Three months later, my Aunt Claire died. We morbidly ‘joked’ with my cousins that we “had to stop meeting like this!”. She had been sick for so long that, while losing someone like her—who took everyone’s side in an argument and had a laugh that wrapped around you like a whip—it was understood her death was a release from suffering, and we all truly meant it.
Wakes are like weddings without the presents.
One develops a wake repertoire. After a while, it’s a well-oiled show: the handshaking, the “so sorry for your loss”, “what a terrible shock” (to be replaced with “even though s/he was so sick, it’s still a shock, a terrible loss”, as appropriate), “people are so thoughtful at times like this” (to be replaced with “forget what s/he said, people say the dumbest things at times like these”, as appropriate), “who sent those lovely flowers” (the perfect subject-changer), greeting someone as if you’ve known them your whole life only to turn to your closest relative and ask, “who the heck was that?”.
Two and a half months later, my Uncle Tony (Aunt Claire’s husband) died the day he was to be released from the hospital. His children sobbed with such longing that even though I was numb from the previous deaths, I had to walk away because their yearning was like a vacuum.
Three weeks later, the mother of my dearest friend died from a several-year battle with a Parkinson’s like degenerative disease.

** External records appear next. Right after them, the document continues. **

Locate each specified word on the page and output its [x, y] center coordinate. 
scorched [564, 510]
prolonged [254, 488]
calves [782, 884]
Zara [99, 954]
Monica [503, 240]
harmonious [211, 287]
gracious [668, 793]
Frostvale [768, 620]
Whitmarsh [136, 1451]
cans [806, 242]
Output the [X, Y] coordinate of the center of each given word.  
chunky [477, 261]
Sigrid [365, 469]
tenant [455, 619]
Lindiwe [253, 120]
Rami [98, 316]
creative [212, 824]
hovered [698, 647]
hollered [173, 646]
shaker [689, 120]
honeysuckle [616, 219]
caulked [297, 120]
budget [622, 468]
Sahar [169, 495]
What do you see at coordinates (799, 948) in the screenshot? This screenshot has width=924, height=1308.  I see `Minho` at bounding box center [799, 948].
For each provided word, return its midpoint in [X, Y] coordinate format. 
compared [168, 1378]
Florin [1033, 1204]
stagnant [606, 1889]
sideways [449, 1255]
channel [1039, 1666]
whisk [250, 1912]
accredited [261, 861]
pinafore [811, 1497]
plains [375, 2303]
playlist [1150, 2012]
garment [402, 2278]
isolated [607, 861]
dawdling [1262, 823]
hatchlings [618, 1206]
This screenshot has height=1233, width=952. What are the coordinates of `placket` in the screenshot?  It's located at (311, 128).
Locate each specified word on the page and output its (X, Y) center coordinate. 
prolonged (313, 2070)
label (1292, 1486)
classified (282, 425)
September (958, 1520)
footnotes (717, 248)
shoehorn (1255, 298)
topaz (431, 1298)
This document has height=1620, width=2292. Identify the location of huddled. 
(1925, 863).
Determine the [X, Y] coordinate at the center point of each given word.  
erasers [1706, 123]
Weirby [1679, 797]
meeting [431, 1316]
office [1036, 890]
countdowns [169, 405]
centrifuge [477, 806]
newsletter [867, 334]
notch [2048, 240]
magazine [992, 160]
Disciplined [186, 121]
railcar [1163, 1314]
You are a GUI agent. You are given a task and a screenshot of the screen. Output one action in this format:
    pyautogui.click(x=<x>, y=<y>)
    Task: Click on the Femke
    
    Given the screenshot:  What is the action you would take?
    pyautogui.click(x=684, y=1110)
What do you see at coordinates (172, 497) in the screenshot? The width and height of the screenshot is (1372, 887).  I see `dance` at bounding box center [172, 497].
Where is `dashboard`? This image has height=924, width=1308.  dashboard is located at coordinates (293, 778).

The months of prayer to relieve her from her pain were followed in the weeks after her funeral with a longing for her mother that one only sees in a ravenous child.
Over the past two years I was consumed with these deaths. I have pitied myself, numbed myself to it (mostly with food), vetted anger at helpless victims (my apologies to most people commuting on the number 5 train downtown), trivialized the other events taking place in my friends’ lives (job promotions, divorce, unemployment, moving).
I allowed myself to gorge on the emotion of loss.
Then one day I felt fat. Not just the weight accumulated from the self-destructive eating-as-comfort, but also bloated with a loathing of what I had become emotionally and mentally. I gave in to every feeling, every craving. I had become apathetic, narcissistic, and pessimistic simply through losses that I refused to accept.
No matter how much you long for the people in your life to go on, to keep being there in a comforting way that you need them, at some point they have to go (it would be a pretty crowded and gross planet if we didn’t). You simply cannot fill yourself up with them any more than you can pig out on an endless menu of Chinese take out.
At some point all things must come to an end. But if you keep holding on to someone’s loss then you are not leaving space for something you may gain. Don’t get so caught up in what isn’t there that you leave no room for what could be next.

11. May, 2011 










Beautifully said. No And Then is my new watchword.
I felt your journey through this post. I had no idea. Agreed…beautifully said.